Sixteen companies, led by the GSM Association (GSMA), this week unveiled an initiative to champion mobile broadband — primarily HSPA (high-speed packet access) technology — support in devices such as laptops.
Dubbing it an "unprecedented initiative", the GSMA said the move includes a $1bn (£565m) global marketing spend and endorsement of a new service mark, to be placed on such devices, aimed to help consumers identify these systems as mobile broadband-ready.
In a statement released soon after the GSMA announcement, Ovum's senior analyst Steven Hartley questioned if the initiative was necessary and whether its impact will be significant.
"The GSMA has launched what is essentially an awareness campaign to help drive take-up and use of mobile broadband on laptops and other non-handset-type devices. Yet, mobile-broadband uptake is already growing rapidly without it," Hartley said. "It could be argued that any promotion is better than nothing, but it looks a lot like the initiative is designed as a defensive move against WiMax branding."

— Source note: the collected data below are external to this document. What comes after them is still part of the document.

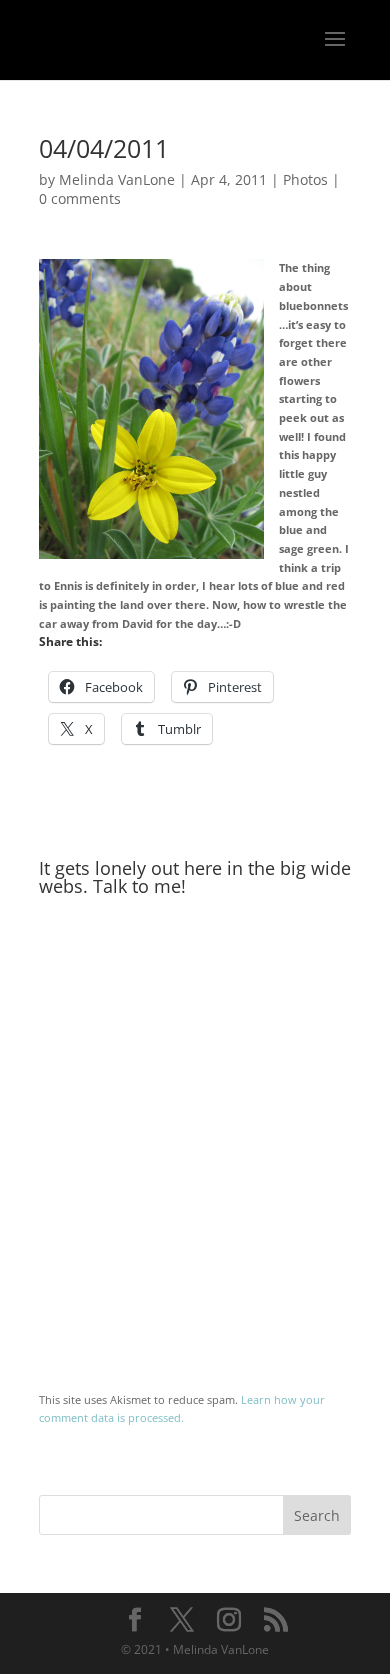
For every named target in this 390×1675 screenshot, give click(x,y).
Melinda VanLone (117, 179)
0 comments (80, 198)
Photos (305, 179)
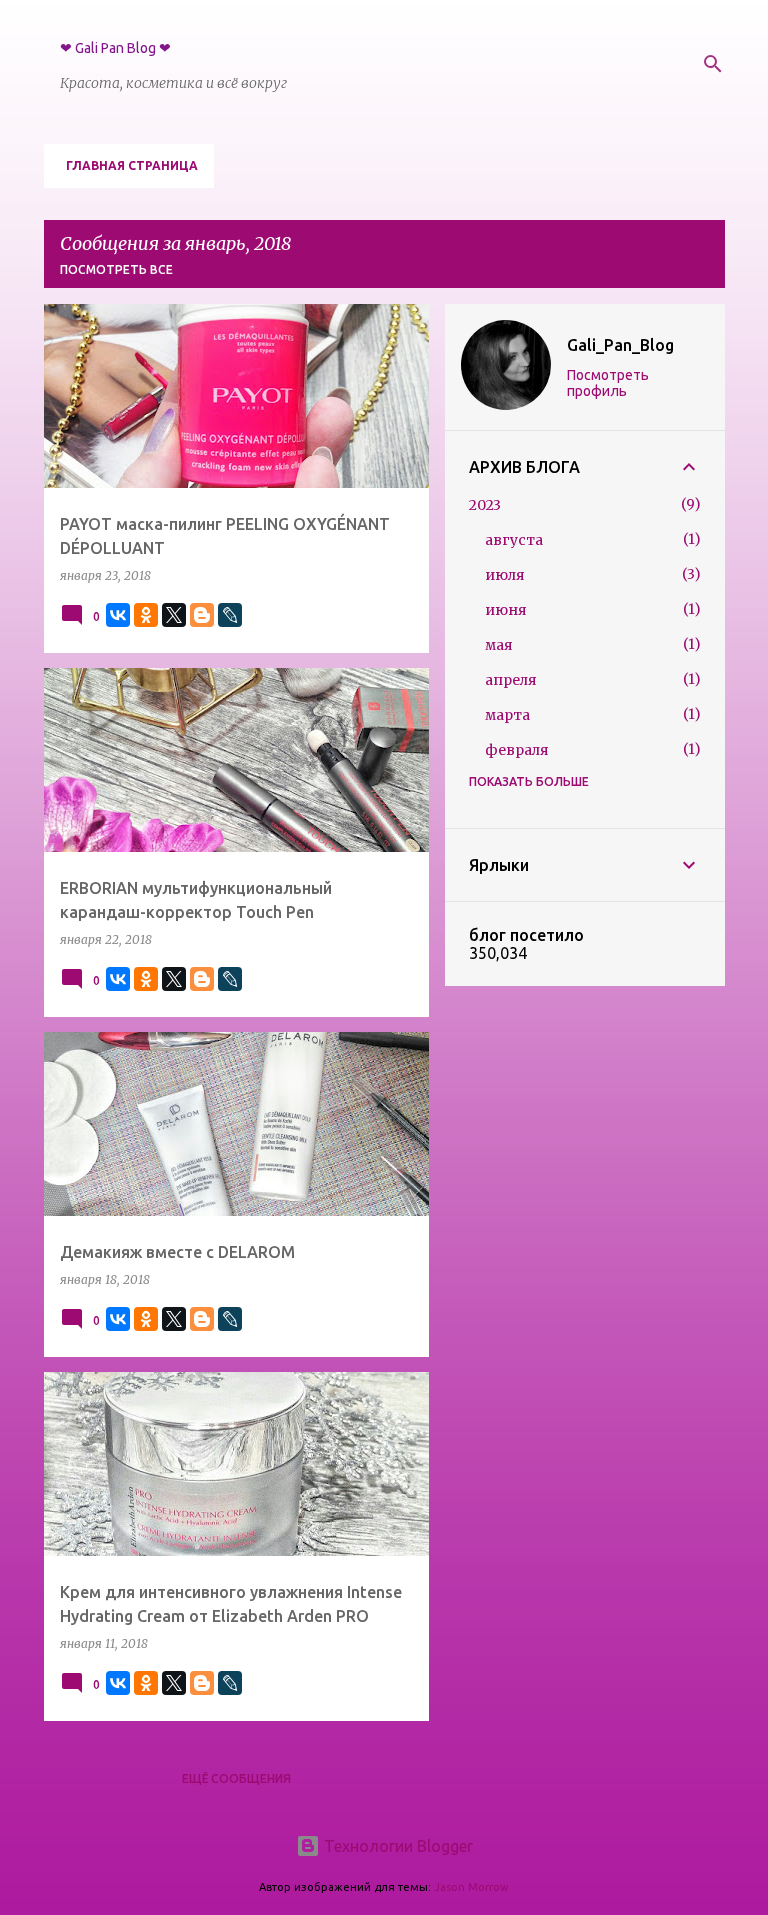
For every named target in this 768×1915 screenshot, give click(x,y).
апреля (511, 680)
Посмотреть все (116, 269)
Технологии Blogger (396, 1846)
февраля (517, 750)
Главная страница (132, 165)
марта (507, 715)
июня (506, 610)
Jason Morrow (471, 1887)
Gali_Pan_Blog (620, 345)
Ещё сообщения (236, 1778)
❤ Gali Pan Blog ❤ (115, 48)
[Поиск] (713, 64)
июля (505, 575)
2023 (485, 505)
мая (499, 645)
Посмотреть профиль (608, 383)
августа (514, 540)
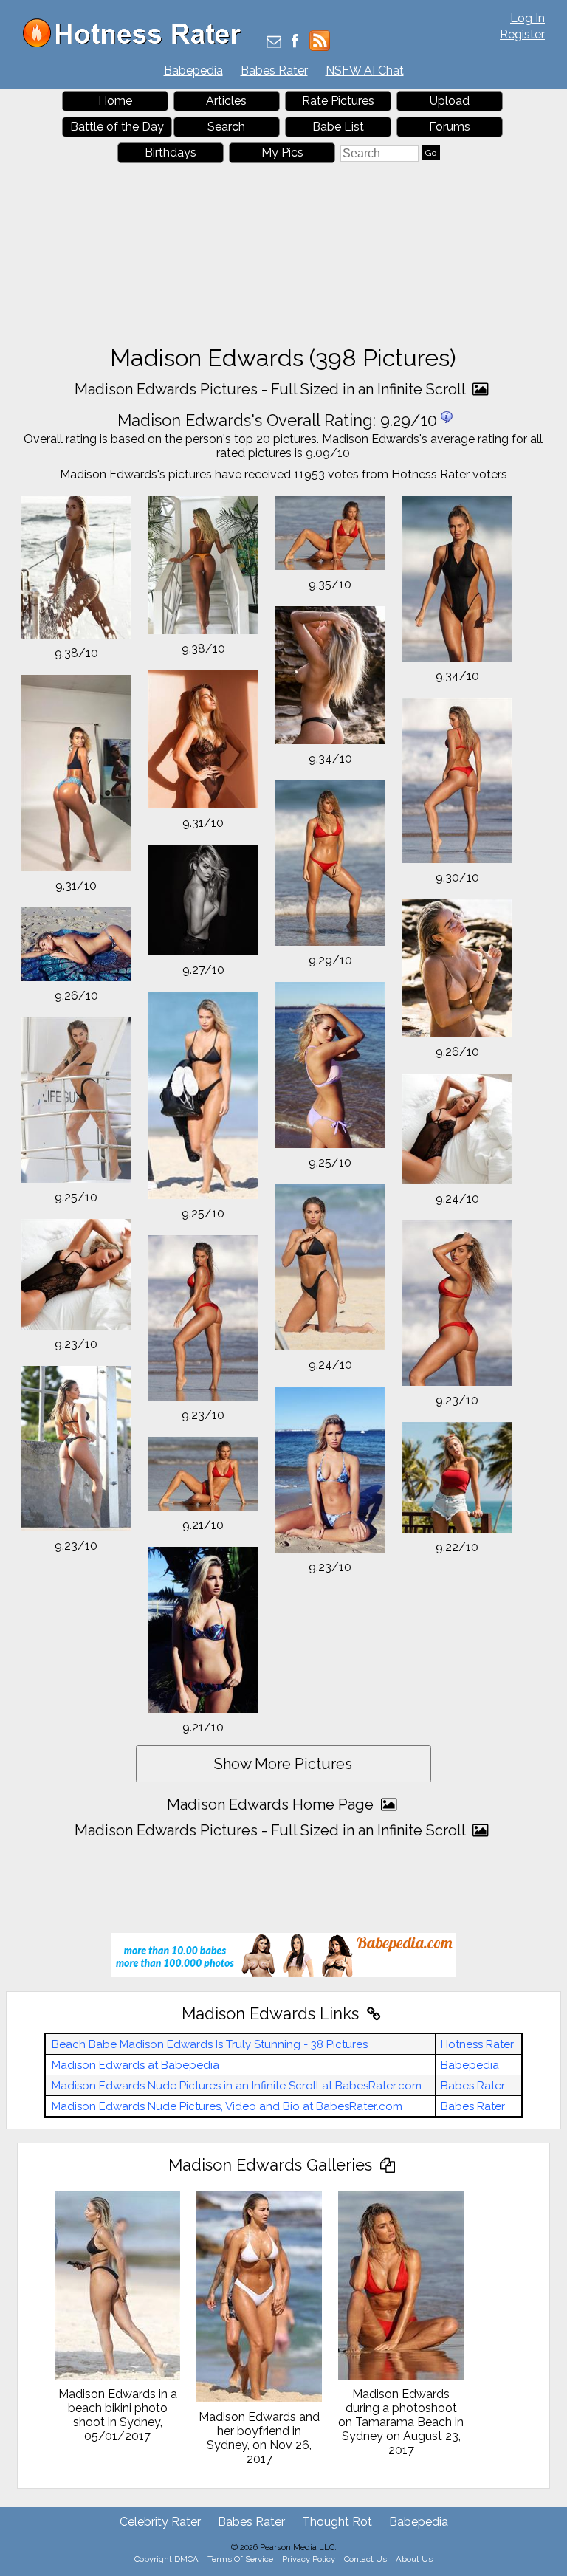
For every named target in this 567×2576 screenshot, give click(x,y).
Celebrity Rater (160, 2522)
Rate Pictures (338, 101)
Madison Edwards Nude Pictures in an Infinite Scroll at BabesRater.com (237, 2085)
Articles (226, 101)
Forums (449, 127)
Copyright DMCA (166, 2559)
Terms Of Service (240, 2559)
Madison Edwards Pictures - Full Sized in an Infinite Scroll (272, 389)
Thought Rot (337, 2522)
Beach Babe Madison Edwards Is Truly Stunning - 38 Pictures (210, 2044)
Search (226, 127)
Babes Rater (274, 70)
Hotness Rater (477, 2044)
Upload (450, 101)
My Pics (282, 152)
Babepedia (193, 70)
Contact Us (365, 2559)
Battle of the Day (117, 127)
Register (522, 34)
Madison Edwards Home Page (272, 1804)
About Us (414, 2559)
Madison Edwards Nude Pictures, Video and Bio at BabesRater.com (227, 2106)
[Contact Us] (274, 42)
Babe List (338, 127)
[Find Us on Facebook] (295, 42)
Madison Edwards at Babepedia (135, 2065)
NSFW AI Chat (365, 70)
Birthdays (170, 152)
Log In (527, 18)
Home (115, 101)
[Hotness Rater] (137, 44)
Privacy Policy (308, 2559)
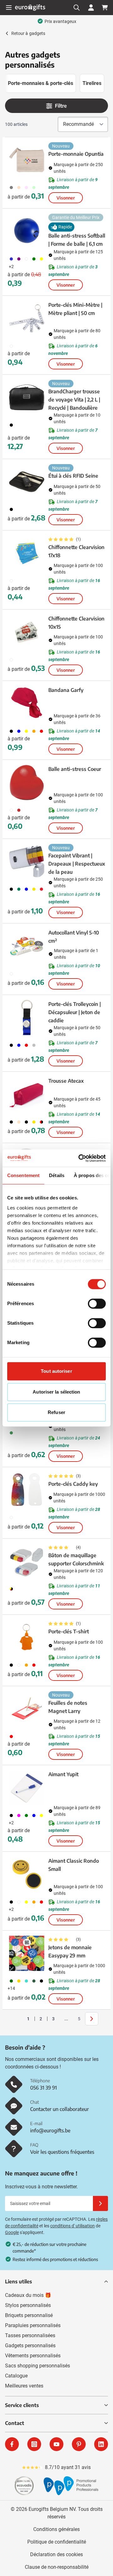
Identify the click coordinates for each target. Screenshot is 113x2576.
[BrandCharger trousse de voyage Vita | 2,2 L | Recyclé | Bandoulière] (26, 397)
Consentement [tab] (23, 1175)
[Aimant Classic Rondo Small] (26, 1874)
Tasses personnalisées (30, 2335)
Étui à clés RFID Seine (73, 476)
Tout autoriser (56, 1371)
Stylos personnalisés (28, 2305)
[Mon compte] (91, 7)
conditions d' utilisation (72, 2225)
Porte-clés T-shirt (68, 1631)
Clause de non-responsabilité (57, 2567)
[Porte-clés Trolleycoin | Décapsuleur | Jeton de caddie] (26, 1017)
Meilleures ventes (24, 2386)
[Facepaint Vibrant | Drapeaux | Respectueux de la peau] (26, 861)
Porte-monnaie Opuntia (76, 154)
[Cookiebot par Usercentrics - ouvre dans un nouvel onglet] (80, 1158)
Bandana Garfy (65, 690)
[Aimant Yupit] (26, 1787)
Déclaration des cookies (56, 2554)
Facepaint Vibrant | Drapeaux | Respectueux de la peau (76, 863)
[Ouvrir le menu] (9, 7)
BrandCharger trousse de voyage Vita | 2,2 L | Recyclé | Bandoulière (74, 399)
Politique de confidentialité (56, 2542)
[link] (18, 2018)
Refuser (56, 1412)
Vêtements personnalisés (33, 2356)
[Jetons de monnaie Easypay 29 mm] (26, 1953)
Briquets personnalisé (29, 2315)
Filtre (61, 106)
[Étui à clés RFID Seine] (26, 481)
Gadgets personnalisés (30, 2346)
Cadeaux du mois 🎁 (28, 2295)
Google (12, 2232)
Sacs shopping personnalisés (37, 2366)
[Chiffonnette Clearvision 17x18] (26, 553)
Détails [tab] (56, 1175)
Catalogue (16, 2376)
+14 (11, 1988)
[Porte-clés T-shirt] (26, 1637)
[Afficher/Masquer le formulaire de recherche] (76, 7)
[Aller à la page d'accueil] (30, 7)
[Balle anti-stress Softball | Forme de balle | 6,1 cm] (26, 231)
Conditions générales (56, 2529)
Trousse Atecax (66, 1081)
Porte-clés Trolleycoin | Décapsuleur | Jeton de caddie (74, 1012)
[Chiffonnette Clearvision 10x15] (26, 632)
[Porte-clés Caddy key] (26, 1489)
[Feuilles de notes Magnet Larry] (26, 1708)
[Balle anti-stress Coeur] (26, 782)
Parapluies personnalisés (33, 2325)
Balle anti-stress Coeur (74, 769)
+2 (11, 266)
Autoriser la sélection (56, 1392)
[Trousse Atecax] (26, 1094)
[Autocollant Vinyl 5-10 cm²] (26, 946)
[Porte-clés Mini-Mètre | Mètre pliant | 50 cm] (26, 318)
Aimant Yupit (63, 1774)
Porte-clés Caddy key (73, 1484)
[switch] (97, 1304)
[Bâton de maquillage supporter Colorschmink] (26, 1561)
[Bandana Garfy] (26, 703)
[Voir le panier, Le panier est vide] (105, 7)
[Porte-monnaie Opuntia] (26, 159)
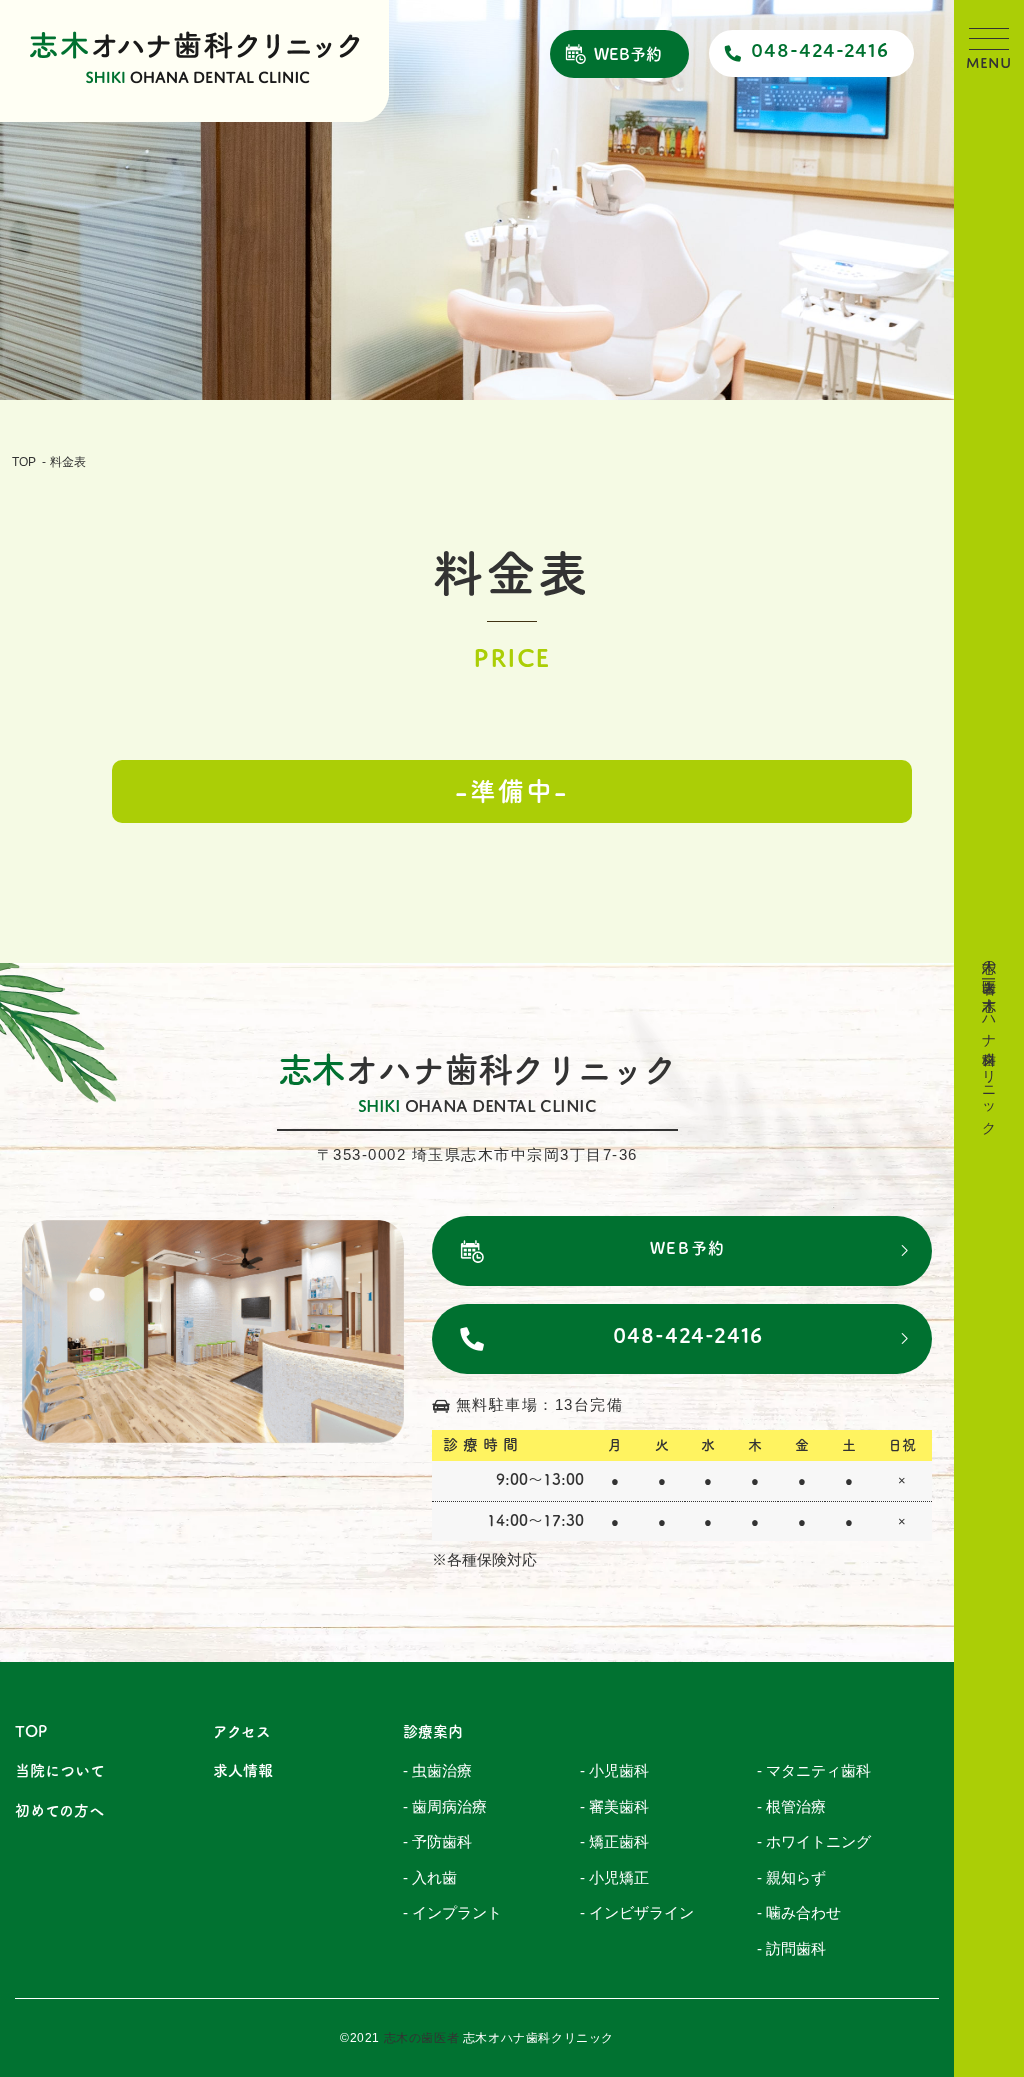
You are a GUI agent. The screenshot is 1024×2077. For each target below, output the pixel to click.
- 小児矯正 (614, 1877)
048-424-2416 (820, 50)
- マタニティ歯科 (814, 1770)
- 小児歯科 (614, 1770)
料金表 (68, 462)
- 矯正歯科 (614, 1841)
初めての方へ (59, 1810)
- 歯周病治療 (445, 1806)
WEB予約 (628, 54)
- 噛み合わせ (799, 1912)
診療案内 (433, 1731)
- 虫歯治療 (437, 1770)
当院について (60, 1770)
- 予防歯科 (437, 1841)
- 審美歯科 (614, 1806)
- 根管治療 (791, 1806)
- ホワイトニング (814, 1841)
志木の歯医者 (422, 2038)
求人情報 (243, 1770)
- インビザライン (637, 1912)
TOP (24, 462)
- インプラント (452, 1912)
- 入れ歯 (430, 1877)
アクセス (242, 1731)
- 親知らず (791, 1877)
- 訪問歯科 (791, 1948)
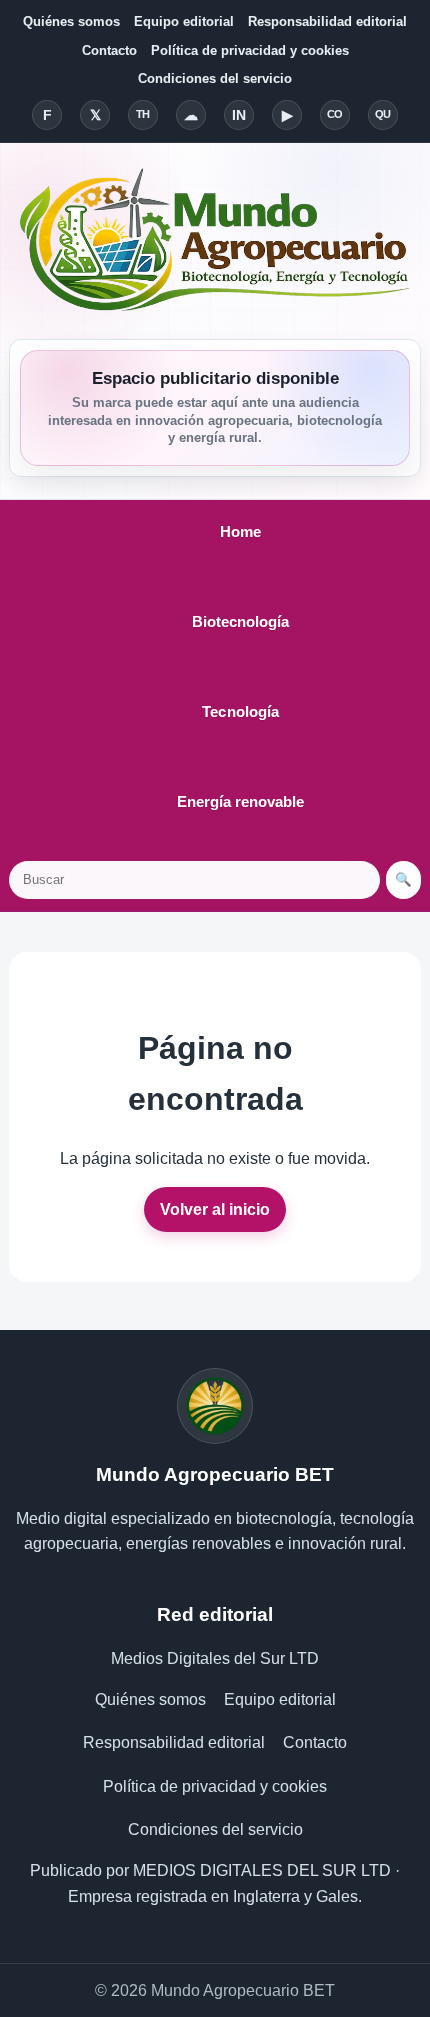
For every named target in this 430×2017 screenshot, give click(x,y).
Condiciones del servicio (215, 78)
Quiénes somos (71, 21)
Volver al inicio (215, 1209)
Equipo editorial (184, 21)
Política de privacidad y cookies (250, 50)
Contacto (109, 50)
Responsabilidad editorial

WiMax, which operates on Wi-Fi hotspots, and cellular-based technologies HSPA and LTE (the long-term evolution of 3G) are seen as competing platforms.
To ensure the 'Mobile Broadband' service mark gains industry-wide support, Hartley said the GSMA must quickly secure the support of other laptop makers, such as HP, Apple, Sony and Fujitsu.
He added that complexity and costs are the biggest barriers for OEMs (original equipment manufacturers) to provide embedded laptop connectivity. The Ovum analyst said the only way to help keep costs low is to increase volume.
Citing figures from the GSMA, he noted that it currently costs about $70 to offer built-in HSPA capability. This number is expected to fall to $40 by next year.
Hartley said the $1bn marketing fund set aside to drive the campaign could have been better spent as subsidies to drive volumes, and further lower embedding costs.
However, he said the initiative does highlight the growing availability of laptops with mobile-broadband connectivity embedded. Such devices today are predominantly connected by USB modems, or dongles, he added.
"Nonetheless, migration to embedded laptops will not occur overnight," he noted. "The replacement cycle of a laptop is longer than that of a mobile phone, slowing uptake. Embedded laptops are also more expensive and less flexible than a USB modem. A modem can be pooled for enterprise use, but a laptop is [limited to] per person," said Hartley.
"An operator involved in the initiative told us last week that it believed two thirds of mobile-broadband access will still be via modem in two years' time. That means over 30 percent for embedded laptops — a major increase compared to today — but they will remain in the minority," Hartley said.